EXERCISE OBJECTIVE: In the data below, which lines hold the word "heart"? Copy them.

DATA FOR THE TASK:
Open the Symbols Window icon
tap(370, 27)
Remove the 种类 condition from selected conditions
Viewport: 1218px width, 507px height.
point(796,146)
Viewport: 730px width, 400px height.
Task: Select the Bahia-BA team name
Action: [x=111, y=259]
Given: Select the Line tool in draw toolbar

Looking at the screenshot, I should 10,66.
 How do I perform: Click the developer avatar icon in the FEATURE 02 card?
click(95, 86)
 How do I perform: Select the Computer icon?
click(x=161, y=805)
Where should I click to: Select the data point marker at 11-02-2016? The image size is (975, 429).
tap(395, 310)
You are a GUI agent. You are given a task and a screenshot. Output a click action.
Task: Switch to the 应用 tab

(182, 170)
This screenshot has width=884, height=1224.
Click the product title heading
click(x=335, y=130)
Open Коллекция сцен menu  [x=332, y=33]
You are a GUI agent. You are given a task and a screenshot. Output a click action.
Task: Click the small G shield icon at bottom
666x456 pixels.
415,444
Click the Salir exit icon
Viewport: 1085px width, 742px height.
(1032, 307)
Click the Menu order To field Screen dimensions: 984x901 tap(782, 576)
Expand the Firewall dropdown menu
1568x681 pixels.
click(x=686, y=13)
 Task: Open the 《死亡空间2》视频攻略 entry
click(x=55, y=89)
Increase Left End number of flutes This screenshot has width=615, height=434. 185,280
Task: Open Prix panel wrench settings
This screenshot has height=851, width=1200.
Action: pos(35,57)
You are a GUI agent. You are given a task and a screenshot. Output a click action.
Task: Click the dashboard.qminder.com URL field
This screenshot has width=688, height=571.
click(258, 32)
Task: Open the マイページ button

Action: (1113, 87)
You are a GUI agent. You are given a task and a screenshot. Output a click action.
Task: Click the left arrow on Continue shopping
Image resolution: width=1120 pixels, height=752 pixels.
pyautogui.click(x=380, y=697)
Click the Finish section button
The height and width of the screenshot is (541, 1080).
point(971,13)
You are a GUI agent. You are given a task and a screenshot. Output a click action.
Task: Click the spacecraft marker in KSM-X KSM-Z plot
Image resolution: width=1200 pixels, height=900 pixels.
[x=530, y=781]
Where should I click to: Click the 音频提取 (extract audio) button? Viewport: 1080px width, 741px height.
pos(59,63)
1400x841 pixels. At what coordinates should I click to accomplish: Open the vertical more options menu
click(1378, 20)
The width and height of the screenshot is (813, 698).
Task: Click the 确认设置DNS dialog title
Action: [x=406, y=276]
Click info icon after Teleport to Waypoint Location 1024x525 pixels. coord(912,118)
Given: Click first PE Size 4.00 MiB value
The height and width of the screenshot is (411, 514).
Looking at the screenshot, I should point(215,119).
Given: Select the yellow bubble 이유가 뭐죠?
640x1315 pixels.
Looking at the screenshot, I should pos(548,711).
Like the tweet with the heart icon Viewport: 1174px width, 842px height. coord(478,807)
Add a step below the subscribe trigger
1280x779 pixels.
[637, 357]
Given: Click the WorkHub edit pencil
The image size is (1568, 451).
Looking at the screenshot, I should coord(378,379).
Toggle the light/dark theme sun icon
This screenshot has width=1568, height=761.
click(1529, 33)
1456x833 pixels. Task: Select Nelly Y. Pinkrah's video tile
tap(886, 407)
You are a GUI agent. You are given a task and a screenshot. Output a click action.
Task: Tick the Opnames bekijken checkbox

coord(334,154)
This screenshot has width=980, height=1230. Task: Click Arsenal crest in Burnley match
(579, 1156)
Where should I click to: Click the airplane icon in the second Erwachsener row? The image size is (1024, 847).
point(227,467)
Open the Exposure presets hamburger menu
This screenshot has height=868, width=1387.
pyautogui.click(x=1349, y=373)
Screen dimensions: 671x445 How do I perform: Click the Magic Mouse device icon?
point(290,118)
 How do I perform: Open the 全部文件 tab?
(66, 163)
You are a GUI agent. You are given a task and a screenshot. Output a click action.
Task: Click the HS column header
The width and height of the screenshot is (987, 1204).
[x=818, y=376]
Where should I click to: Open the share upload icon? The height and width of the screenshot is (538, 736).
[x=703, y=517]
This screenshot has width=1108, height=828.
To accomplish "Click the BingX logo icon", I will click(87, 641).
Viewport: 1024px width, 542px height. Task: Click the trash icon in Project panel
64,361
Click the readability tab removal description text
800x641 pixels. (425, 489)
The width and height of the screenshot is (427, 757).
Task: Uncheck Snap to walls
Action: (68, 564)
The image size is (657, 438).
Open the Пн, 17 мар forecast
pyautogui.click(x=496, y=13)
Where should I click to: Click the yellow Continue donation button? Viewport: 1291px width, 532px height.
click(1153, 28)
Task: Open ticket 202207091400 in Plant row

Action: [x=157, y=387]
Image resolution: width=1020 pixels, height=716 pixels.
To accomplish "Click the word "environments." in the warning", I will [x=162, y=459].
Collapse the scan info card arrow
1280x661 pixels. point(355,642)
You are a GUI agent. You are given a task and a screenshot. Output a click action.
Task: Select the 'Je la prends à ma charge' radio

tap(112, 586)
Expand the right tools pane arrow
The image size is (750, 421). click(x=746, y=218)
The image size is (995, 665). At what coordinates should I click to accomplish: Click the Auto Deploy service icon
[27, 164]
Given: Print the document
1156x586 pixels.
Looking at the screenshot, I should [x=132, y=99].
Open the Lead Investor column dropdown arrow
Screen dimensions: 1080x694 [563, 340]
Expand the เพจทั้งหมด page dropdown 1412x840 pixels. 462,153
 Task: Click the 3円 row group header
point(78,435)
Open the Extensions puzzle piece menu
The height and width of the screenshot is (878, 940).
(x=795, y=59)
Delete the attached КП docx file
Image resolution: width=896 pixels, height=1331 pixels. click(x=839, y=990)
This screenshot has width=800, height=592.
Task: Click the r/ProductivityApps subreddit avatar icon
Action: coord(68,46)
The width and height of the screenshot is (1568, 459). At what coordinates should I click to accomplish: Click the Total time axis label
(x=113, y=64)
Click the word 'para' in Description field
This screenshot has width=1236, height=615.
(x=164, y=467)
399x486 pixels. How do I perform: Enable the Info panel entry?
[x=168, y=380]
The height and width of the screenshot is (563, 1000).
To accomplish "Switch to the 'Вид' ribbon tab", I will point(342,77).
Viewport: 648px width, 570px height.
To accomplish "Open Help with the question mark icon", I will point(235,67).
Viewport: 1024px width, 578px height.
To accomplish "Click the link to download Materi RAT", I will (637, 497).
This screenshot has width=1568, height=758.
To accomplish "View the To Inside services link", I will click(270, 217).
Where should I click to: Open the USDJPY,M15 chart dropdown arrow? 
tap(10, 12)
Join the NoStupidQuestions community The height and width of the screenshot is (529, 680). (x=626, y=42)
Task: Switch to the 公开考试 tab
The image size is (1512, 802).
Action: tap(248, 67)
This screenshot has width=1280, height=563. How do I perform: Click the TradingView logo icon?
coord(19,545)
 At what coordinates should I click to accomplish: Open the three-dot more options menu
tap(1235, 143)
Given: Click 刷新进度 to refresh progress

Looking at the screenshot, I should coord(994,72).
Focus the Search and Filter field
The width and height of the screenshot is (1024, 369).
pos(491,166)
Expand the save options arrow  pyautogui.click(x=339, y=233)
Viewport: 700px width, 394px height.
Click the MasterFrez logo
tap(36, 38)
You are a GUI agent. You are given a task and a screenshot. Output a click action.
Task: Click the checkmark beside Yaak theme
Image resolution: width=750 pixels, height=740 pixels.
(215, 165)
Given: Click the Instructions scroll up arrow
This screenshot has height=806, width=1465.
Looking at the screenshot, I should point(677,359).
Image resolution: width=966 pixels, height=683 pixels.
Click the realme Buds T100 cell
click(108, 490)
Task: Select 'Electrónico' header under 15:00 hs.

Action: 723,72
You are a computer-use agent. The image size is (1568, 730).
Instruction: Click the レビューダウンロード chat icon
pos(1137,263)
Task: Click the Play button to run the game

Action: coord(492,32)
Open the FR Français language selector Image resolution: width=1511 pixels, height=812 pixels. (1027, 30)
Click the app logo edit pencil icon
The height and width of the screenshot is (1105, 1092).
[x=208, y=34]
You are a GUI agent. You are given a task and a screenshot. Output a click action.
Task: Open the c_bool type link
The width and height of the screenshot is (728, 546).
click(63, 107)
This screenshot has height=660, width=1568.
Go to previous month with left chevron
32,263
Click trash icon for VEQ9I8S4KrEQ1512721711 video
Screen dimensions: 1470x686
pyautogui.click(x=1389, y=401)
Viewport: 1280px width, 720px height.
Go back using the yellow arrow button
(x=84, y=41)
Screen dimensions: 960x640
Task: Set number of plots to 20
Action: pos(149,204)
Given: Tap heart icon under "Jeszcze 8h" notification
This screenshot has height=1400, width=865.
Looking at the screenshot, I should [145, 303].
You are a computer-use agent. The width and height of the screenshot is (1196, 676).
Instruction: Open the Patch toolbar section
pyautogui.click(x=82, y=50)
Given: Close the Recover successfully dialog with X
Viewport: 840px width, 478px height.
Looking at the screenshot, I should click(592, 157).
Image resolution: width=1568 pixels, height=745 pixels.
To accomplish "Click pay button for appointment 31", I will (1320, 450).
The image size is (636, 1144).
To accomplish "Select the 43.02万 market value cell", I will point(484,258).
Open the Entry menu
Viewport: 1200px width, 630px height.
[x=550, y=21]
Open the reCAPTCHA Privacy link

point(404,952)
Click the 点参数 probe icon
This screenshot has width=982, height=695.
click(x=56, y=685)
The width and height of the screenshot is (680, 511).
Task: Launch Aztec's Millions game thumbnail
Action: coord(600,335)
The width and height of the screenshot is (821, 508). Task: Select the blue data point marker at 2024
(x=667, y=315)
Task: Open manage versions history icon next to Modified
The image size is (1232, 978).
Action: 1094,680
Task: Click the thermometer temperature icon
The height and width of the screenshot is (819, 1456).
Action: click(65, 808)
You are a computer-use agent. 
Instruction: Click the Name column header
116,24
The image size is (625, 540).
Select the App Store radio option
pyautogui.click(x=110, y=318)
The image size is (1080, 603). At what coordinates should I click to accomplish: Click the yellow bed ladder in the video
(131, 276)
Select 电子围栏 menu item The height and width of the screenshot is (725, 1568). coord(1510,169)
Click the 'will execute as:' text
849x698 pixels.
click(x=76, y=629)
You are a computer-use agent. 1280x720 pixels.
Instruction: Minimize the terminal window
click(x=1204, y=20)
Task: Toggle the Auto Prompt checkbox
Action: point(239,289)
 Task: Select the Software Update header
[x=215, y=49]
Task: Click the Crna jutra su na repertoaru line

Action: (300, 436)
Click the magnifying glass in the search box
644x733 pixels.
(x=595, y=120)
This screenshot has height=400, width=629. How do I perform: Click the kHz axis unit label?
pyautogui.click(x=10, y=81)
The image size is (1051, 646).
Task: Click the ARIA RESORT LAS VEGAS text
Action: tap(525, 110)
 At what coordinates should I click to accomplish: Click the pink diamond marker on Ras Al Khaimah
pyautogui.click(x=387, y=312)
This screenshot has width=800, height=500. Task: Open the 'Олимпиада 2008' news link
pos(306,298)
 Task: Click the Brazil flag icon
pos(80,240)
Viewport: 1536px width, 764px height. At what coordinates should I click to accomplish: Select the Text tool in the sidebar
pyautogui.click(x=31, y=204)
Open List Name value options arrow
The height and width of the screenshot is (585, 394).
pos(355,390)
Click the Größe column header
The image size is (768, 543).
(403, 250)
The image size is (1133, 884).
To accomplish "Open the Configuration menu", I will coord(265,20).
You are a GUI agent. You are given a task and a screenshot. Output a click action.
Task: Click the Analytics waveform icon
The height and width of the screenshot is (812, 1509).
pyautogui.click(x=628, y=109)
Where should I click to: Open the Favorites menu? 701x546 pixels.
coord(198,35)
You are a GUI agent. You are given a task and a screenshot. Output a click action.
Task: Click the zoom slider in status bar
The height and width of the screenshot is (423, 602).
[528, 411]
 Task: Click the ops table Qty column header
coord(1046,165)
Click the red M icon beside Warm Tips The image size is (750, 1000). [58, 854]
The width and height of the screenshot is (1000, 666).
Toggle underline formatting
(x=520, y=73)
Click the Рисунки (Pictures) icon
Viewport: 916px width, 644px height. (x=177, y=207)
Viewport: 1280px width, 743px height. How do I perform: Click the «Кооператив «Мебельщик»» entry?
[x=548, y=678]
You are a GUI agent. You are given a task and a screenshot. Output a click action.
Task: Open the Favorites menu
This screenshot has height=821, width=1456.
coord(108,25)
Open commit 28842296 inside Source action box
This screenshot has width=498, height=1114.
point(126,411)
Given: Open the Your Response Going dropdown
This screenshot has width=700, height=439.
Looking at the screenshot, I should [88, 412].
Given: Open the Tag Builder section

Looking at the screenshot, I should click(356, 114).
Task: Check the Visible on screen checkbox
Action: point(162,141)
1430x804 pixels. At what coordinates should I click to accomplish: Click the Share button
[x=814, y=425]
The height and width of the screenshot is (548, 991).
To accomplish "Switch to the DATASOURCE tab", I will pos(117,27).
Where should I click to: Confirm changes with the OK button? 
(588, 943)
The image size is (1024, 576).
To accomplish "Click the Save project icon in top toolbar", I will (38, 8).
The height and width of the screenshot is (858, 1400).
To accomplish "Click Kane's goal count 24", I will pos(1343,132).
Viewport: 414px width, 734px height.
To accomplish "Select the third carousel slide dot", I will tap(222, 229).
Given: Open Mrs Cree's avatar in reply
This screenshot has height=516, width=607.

TASK RESPONSE:
Like the tweet with the heart icon Viewport: 1174px width, 842px height. coord(478,807)
Given: Tap heart icon under "Jeszcze 8h" notification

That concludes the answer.